Recensioni ed Eventi/ Cinema
A cura di Vittorio De Agro’
“Time out of mind –Gli Invisibili” è un film del 2014 scritto e diretto da Oren Moverman con Richard Gere.
Basta poco per cadere e ritrovarsi con il “sedere a terra”. La crisi economica sta distruggendo la classe media e creando nuovi poveri. La soglia di povertà si è allargata al tal punto che i Centri Caritas sono “frequentati” da persone insospettabili. Oggi giorno passeggiando per le nostre città vediamo decine di barboni che dormono alla peggio su cartoni in un angolo delle strade. Di notte le stazioni diventano “alberghi” per ripararsi dal freddo.
Ai nostri occhi queste persone sono degli invisibili, non hanno un passato, un presente né un futuro. Vivono ai margini della nostra società eppure un tempo ne facevamo parte.
Una tragedia cittadina che si rinnova ogni giorno quando leggiamo sui giornali di barboni morti per il freddo, l’inedia o tristemente vittime di violenze subite da pseudo gruppi politici, ma in vero, criminali a sangue freddo.
La crisi è partita in America e i”danni collaterali” sono stati più forti e devastanti.
Il numero di disoccupati è aumentato in maniera vertiginosa. La bolla immobiliare ha portato migliaia di persone a perdere la propria casa in breve tempo non potendo permettersi di pagare il mutuo. Molte famiglie si sono rotte e molti uomini incapaci di reinventarsi un lavoro sono scivolati nella solitudine oltre che nella povertà.
Ma chi sono veramente i barboni? Come passano le loro giornate? Dove vivono, cosa mangiano?
A tutte queste domande cerca di dare una risposta, il regista Movermann con il suo terzo film portandoci a New York presentandoci la dura e cinica realtà della città che non dorme mai.
E’ un viaggio fatto attraverso lo sguardo e le azioni Richard Gere per l’occasione divenuto barbone. Lo so è difficile immaginare l’ex sexy simbol degli anni 80 con queste sembianze. Eppure la telecamera segue Gere nel suo girovagare per la città, bevendo birra, cercando disperatamente un luogo dove dormire e qualcosa da mangiare.
Un film minimalista e povero nelle parole, dove le immagini sono la vera forza del film.
Sappiamo poco di questo barbone, lo spettatore scruta la sua vita, osserva la sua sofferenza e riflette sulla sua misera condizione. Con lui conosciamo la realtà sconosciuta dei centri di accoglienza che in vero sembrano caserme dove vigono regole di comportamento rigide e severe. George questo è il nome del barbone, un tempo aveva un lavoro, una casa, famiglia, ma ha perso tutto. È lo stesso George a parlarne in maniera vaga e confusa a un amico barbone durante le loro giornate passate a chiedere l’elemosina per strada.

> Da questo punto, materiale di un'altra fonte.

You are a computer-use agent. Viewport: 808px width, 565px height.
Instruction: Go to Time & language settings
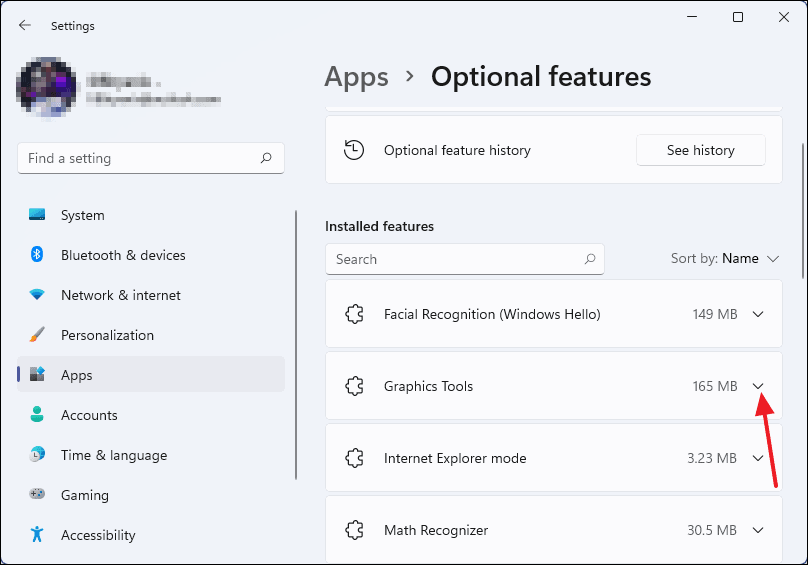[113, 455]

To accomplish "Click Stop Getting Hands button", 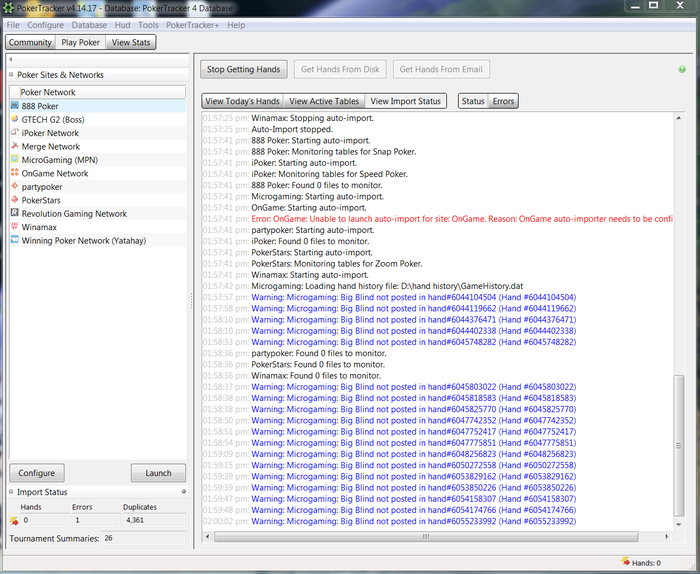I will (243, 69).
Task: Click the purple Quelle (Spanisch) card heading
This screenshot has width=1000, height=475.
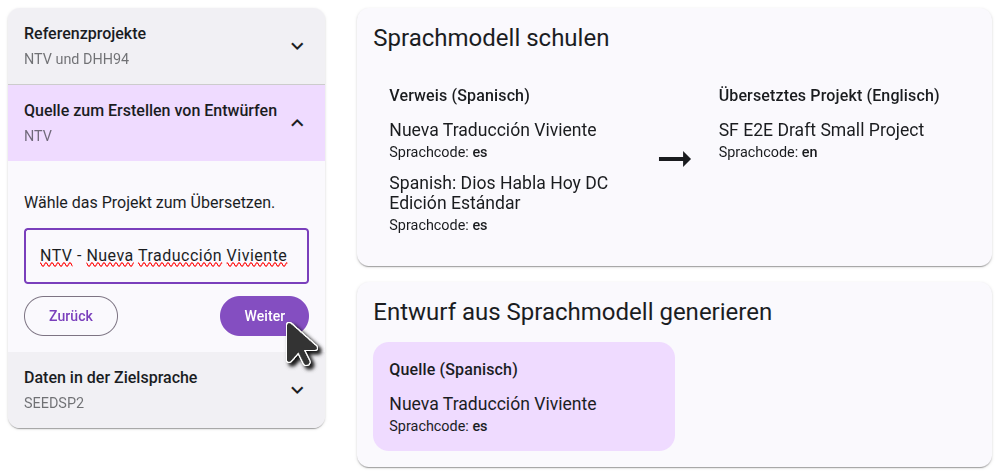Action: [453, 370]
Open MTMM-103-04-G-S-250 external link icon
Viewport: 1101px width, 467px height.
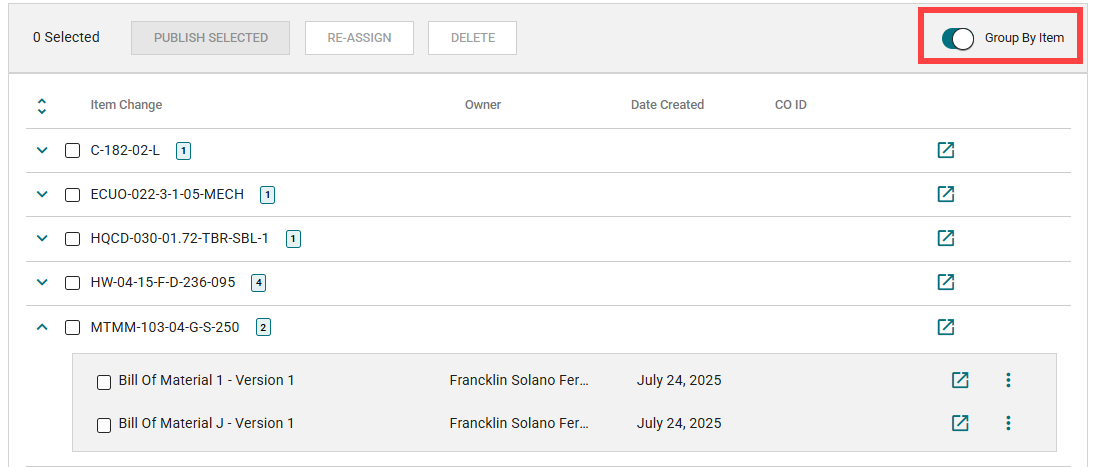[945, 326]
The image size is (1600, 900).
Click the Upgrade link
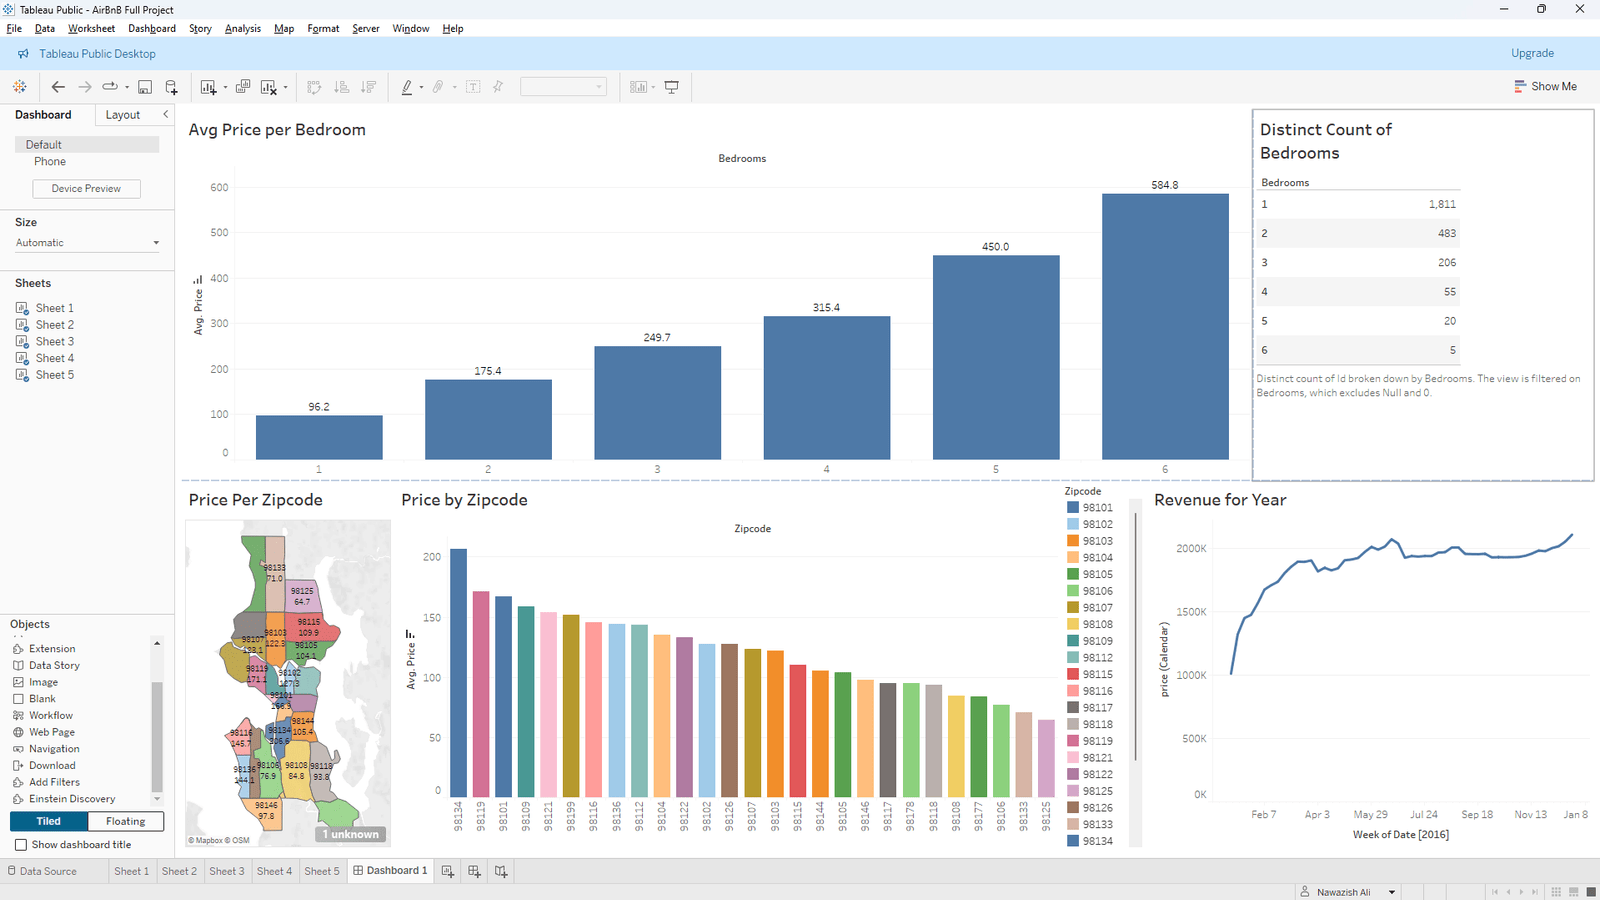[1532, 53]
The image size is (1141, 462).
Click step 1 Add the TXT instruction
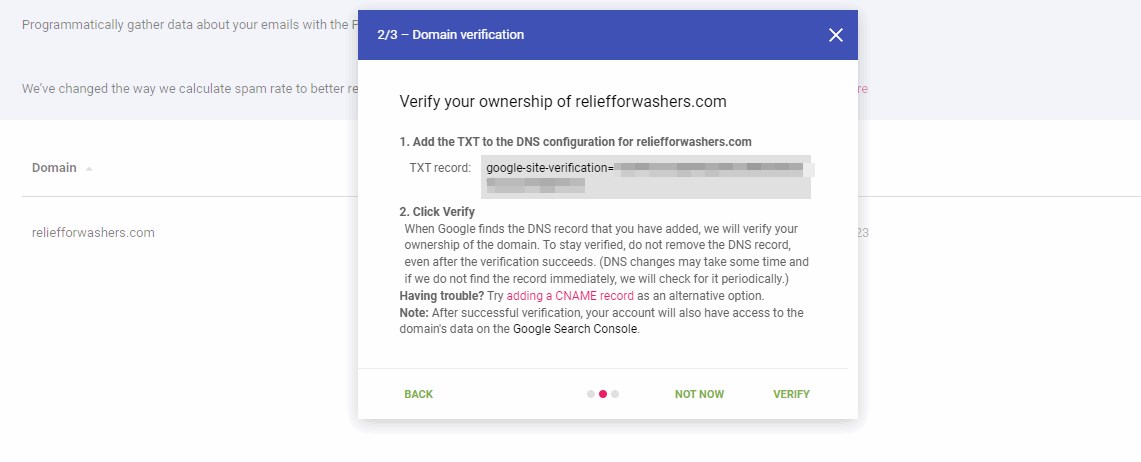[575, 142]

George ha una figlia che lavora in un bar. Non hanno nessun rapporto eppure vigila su di lei da lontano.
George non accetta la sua condizione di barbone, la sua mente è ancorata alla vita che fu. Vorrebbe lavorare e possedere una casa, ma per fare ciò deve avere per la burocrazia americana almeno un codice fiscale. Come può un barbone avere un codice fiscale se non ha neanche un certificato di nascita?
I contro sensi di una società da una parte indifferente a chi ci sta intorno e dall’altra parte impongono regole illogiche.
Più che un film sembra un docufilm con l’intensa e forte interpretazione di Richard Gere.
L’attore americano si cala con tutto se stesso nel personaggio, dandoli anima e profondità, ma non riuscendo però fino in fondo a convincere.
Il barbone Gere in confronto al clochard che frequenta la stazione Termini sembra un lord.
L’eleganza e il carisma di Gere in qualche modo nuoce al film, rendendolo meno vero e coinvolgente.
Il film concentrato sul rapporto tra il protagonista e New York funziona solo a momenti.
La sceneggiatura è nel complesso monocorde. Non regala particolari guizzi creativi o sussulti emotivi diventando cosi un mero susseguirsi di accadimenti senza scaldare il cuore dello spettatore. I pochi dialoghi sono resi vivi e partecipati dalla bravura degli interpreti.
La regia è rimasta a metà del guado tra documentario e cinema, non riuscendo a prendere d entrambi i generi, il meglio. E’ un opera coraggiosa, ma priva del quid narrativo.
Un finale che genera nello spettatore la speranza che chi anche ha perso tutto, possa esistere la possibilità di ricominciare e che l’amore di una figlia nonostante tutto vince sull’indifferenza.